🤖 AI Summary
This study addresses the challenge of hallucinations in small-scale language models during multi-turn or agent-based dialogues, where fluent yet factually incorrect responses undermine reliability. The work introduces a novel geometric perspective by modeling hallucinations through the lens of embedding space structure, revealing that truthful responses exhibit significantly tighter clustering than hallucinated ones. Building on this insight, the authors propose a label-efficient approach that combines a cluster compactness metric with a propagation-based classification algorithm.
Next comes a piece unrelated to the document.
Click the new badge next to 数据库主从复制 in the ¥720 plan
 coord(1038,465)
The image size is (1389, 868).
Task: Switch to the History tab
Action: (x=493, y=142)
Requiring only 30–50 annotated samples, the method achieves high-precision hallucination detection across large response sets, attaining F1 scores exceeding 90%. This approach departs from conventional paradigms centered on knowledge verification or single-turn evaluation, offering a scalable and data-efficient pathway for hallucination detection.
📝 Abstract
Hallucinations -- fluent but factually incorrect responses -- pose a major challenge to the reliability of language models, especially in multi-step or agentic settings. This work investigates hallucinations in small-sized LLMs through a geometric perspective, starting from the hypothesis that when models generate multiple responses to the same prompt, genuine ones exhibit tighter clustering in the embedding space, we prove this hypothesis and, leveraging this geometrical insight, we also show that it is possible to achieve a consistent level of separability. This latter result is used to introduce a label-efficient propagation method that classifies large collections of responses from just 30-50 annotations, achieving F1 scores above 90%. Our findings, framing hallucinations from a geometric perspective in the embedding space, complement traditional knowledge-centric and single-response evaluation paradigms, paving the way for further research.